2min

Tags in dit artikel

Benchmark resultaten

De geïntegreerde geheugencontroller van de Athlon64 maakt dat aan moederborden op prestaties met elkaar vergelijken geen eer te behalen is. Een test als pifast heeft niets meer te maken met het moederbord, alleen met de cpu en het geheugen. Idem voor PCmark en read/write geheugenbenchmarks. Om toch een indicatie te geven, hier de PCmark scores van de AX8 tegen een DFI NF4:



De scores verschillen toch marginaal, maar ze strookten niet met de verwachtingen die we op basis van andere reviews hadden. De AX8 was eigenlijk te goed in vergelijking met de DFI Lanparty. Enig onderzoek maakte duidelijk hoe dat zat. De Clockspeed Tool van Ome Tom liet zien dat het moederbord op een zeer constante 2040 MHz draaide. Het merkwaardige was dat dit niet het geval was wanneer in BIOS een 200MHz FSB werd ingesteld. Wanneer we kozen voor de optie ‘Auto’ maakt de plank van de in grijs genoteerde ‘200’ doodleuk ‘204’, met inderdaad 2040 MHz tot gevolg. Het is geen probleem, want alle hardware kan het aan, maar het is niet erg netjes. De plank komt hierdoor eigenlijk net wat beter uit geheugen en cpu-tests dan hij eigenlijk is. Meerdere fabriekanten halen dergelijke trucjes uit maar hebben deze vorm van in wezen consumentenbedrog al meermaals succesvol verdedigd onder het mom van ‘de best mogelijke prestaties bieden aan de consument’.

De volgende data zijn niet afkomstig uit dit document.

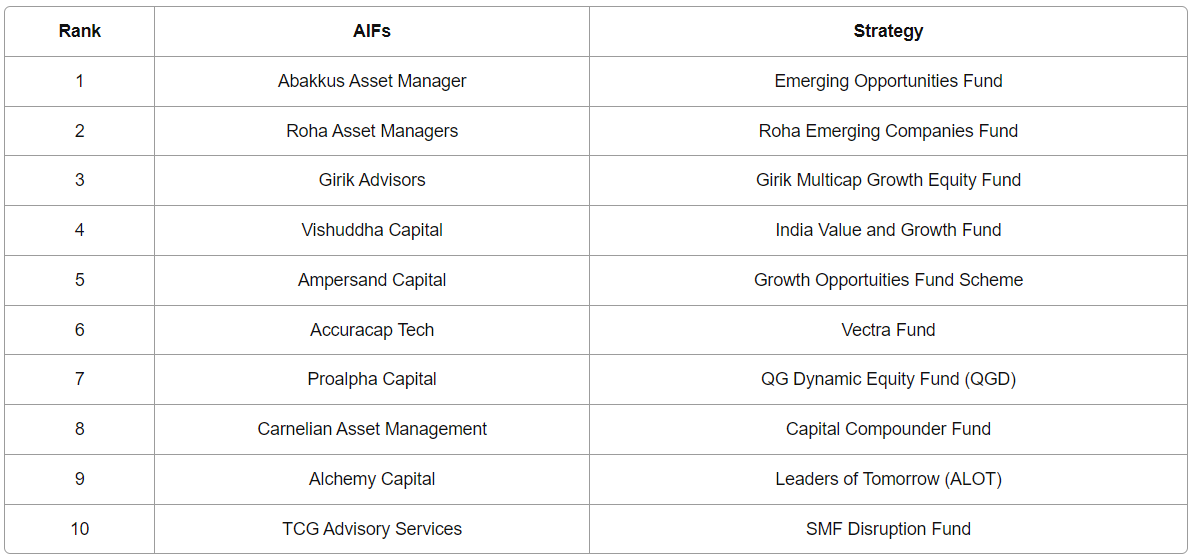Click the AIFs column header

tap(372, 31)
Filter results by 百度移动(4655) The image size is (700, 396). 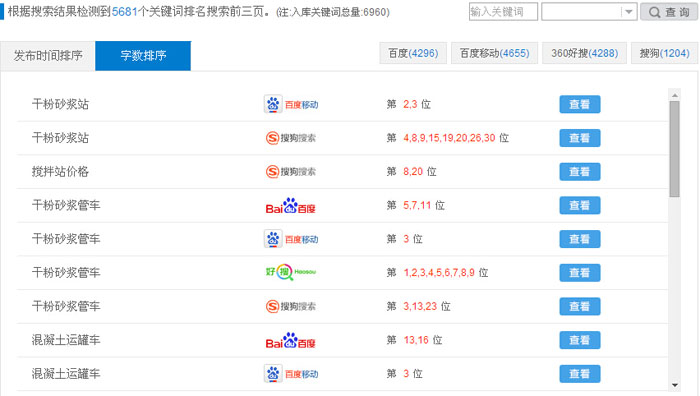pos(494,53)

Het zou uiteraard nog mogelijk zijn om de wel variabele onderdelen tussen beide moederborden te testen, ik noem de IDE, USB en Ethernetcontroller. Maar die laatste twee hebben zelden tot nooit een directe impact op de performance van de pc en iedereen die ooit HD’s gebenchmarkt heeft weet dat die dingen zich dusdanig wispelturig gedragen dat er eigenlijk weinig bruikbare info uit te extraheren valt.